The narrative justification is that a man gets brought back from the dead and can't seem to kill himself permanently afterwards. Our hero tries to take advantage of that by learning the condemned art of Amon (a practice few students survive since the training involves, you know, dodging bullets), and then picking fights with people across the globe. There's more to it than that (actually a shitload more) but I don't want to spoil too much.
All of this sounds good. Excellent, perhaps. Carry on!
EDIT: Wait, if you can't die, what's the major deterrent for not getting hit here?
This post has been edited by Ritz: 15 December 2011 - 12:39 AM
EDIT: Wait, if you can't die, what's the major deterrent for not getting hit here?

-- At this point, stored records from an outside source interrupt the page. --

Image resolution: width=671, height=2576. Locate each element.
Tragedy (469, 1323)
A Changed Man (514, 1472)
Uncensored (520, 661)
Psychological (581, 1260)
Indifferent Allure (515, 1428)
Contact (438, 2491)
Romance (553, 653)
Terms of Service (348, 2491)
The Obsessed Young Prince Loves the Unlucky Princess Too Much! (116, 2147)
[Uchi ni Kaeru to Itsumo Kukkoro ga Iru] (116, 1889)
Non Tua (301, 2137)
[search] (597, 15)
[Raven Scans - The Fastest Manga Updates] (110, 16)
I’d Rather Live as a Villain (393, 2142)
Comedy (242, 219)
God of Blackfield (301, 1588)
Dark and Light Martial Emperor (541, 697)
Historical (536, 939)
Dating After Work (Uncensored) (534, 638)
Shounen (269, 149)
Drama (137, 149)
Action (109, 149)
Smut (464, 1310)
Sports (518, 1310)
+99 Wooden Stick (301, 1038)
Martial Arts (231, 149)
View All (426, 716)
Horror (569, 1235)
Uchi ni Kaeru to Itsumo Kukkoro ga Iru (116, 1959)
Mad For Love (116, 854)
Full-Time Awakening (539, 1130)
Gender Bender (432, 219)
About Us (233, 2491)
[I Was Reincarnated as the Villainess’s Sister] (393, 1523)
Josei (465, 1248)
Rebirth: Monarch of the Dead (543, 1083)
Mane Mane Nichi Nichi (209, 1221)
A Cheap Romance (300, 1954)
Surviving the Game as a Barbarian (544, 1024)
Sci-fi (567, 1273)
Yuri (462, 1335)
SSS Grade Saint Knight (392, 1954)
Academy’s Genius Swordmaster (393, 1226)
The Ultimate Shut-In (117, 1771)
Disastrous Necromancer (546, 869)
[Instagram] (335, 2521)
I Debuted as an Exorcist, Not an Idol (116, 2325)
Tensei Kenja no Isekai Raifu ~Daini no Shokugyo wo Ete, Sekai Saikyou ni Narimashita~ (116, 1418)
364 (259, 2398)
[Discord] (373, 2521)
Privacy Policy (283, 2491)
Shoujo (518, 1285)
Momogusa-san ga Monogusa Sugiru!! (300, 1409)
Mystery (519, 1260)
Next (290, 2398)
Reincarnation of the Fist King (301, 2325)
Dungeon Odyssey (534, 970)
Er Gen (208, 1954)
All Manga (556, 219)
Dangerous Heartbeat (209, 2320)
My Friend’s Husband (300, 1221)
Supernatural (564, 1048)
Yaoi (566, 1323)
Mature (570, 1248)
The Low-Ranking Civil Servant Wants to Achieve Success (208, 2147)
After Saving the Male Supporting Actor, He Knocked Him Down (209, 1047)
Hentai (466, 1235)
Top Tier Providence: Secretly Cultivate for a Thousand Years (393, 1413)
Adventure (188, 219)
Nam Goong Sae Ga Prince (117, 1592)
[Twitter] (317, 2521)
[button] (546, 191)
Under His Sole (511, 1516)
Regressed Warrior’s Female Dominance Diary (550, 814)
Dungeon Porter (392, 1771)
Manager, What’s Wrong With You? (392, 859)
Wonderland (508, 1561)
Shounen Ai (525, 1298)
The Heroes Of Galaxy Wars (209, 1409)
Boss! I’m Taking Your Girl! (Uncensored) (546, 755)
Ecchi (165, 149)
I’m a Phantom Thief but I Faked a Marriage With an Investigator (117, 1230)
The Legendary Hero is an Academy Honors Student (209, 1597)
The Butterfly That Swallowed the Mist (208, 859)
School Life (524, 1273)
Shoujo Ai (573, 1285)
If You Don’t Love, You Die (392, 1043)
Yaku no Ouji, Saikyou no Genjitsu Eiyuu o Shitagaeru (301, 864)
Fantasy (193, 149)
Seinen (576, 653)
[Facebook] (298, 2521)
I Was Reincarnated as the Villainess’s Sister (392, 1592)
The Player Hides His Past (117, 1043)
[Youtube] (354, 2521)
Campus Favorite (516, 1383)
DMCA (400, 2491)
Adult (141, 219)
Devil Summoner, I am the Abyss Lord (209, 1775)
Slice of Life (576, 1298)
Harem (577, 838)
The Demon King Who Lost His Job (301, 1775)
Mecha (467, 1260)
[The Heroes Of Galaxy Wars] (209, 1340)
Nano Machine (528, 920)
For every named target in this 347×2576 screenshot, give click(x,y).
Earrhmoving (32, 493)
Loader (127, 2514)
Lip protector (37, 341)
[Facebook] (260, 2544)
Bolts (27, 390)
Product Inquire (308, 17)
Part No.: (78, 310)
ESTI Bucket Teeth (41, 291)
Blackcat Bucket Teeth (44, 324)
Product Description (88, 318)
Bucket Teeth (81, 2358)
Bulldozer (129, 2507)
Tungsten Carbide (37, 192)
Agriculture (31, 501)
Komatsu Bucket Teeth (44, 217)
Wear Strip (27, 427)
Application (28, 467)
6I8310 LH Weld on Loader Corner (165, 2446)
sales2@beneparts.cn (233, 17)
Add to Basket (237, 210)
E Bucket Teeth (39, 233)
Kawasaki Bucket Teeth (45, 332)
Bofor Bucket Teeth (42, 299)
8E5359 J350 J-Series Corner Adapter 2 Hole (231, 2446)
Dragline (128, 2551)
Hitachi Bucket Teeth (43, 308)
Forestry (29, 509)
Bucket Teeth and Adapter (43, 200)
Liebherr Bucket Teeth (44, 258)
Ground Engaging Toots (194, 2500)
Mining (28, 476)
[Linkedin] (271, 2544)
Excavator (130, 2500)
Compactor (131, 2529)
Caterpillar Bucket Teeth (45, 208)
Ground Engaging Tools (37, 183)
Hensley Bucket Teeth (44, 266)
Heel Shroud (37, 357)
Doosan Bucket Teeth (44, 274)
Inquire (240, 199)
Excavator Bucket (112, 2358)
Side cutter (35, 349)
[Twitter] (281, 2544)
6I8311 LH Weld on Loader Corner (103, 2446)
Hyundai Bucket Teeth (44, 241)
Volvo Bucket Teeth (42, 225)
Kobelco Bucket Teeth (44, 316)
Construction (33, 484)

Losing any energy you've stored so far, also annoying sound effects.
UPDATE!
So I've pretty much finished the main layout of the first level for this demo. There's 17 rooms, 2 of which are boss-related and 3 of which contain puzzles (though only one cleared puzzle is mandatory to beat the level, the others just unlock a weapon upgrade). Basically what I need to do now is set up the 'boss creation' routine (enter room, doors locked, spawn boss, beat him to advance) and finish the animation for the active sprites. The torches need revamping, the fireball needs animation, the player needs charging/slashing/hurt/waiting/win animations, those skeletons are static sprites and there are other placeholder monsters that need new sprites and walking/firing/dying animations.
I've set up a website. It contains development materials for the game and other prototypes (sprites, concept art, etc), as well as unfinished comics and designs and shit.